Google responded in the above referenced post about the impact of this low-quality content on the value of search results:
As “pure webspam” has decreased over time, attention has shifted instead to “content farms,” which are sites with shallow or low-quality content. In 2010, we launched two major algorithmic changes focused on low-quality sites. Nonetheless, we hear the feedback from the web loud and clear: people are asking for even stronger action on content farms and sites that consist primarily of spammy or low-quality content. We take pride in Google search and strive to make each and every search perfect. The fact is that we’re not perfect, and combined with users’ skyrocketing expectations of Google, these imperfections get magnified in perception. However, we can and should do better.

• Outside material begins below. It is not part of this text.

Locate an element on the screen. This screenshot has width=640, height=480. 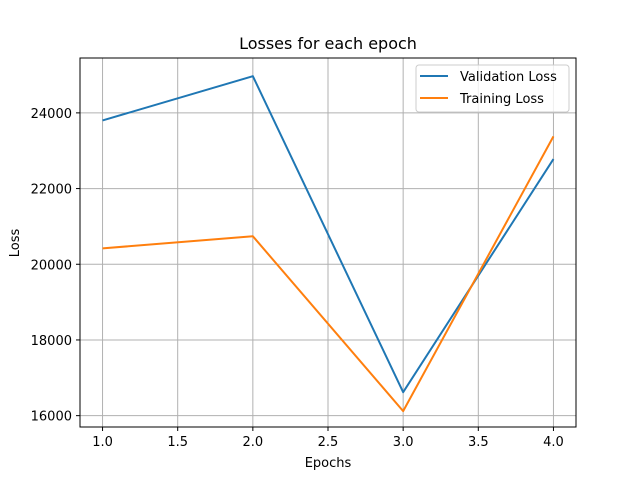
legend-label-1: Training Loss is located at coordinates (502, 100).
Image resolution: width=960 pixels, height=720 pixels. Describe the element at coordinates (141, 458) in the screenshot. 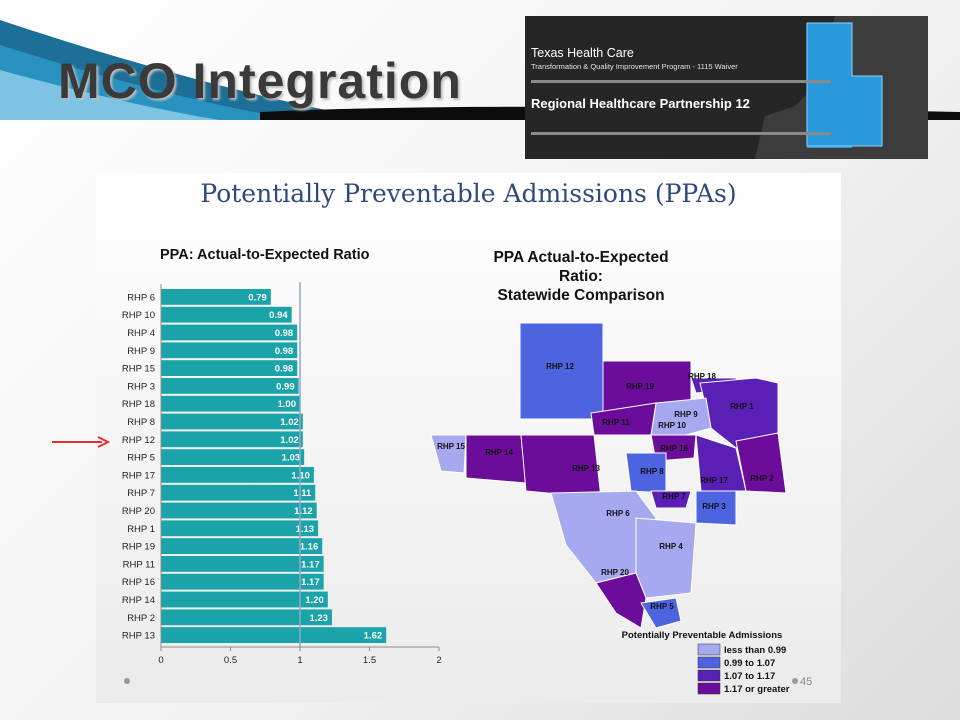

In response, Google says, they are developing ways to better detect this human-generated spam and weed it out of the top spots:
As we’ve increased both our size and freshness in recent months, we’ve naturally indexed a lot of good content and some spam as well. To respond to that challenge, we recently launched a redesigned document-level classifier that makes it harder for spammy on-page content to rank highly. The new classifier is better at detecting spam on individual web pages, e.g., repeated spammy words—the sort of phrases you tend to see in junky, automated, self-promoting blog comments.
It’s unlikely that Google will have to stop policing their results any time soon, as we have all seen Bender’s Big Score and know how this kind of thing works. Are you finding Google’s results to be drowned in a sea of How-To articles? Does Google stand a chance against millions of human word-vomiting machines?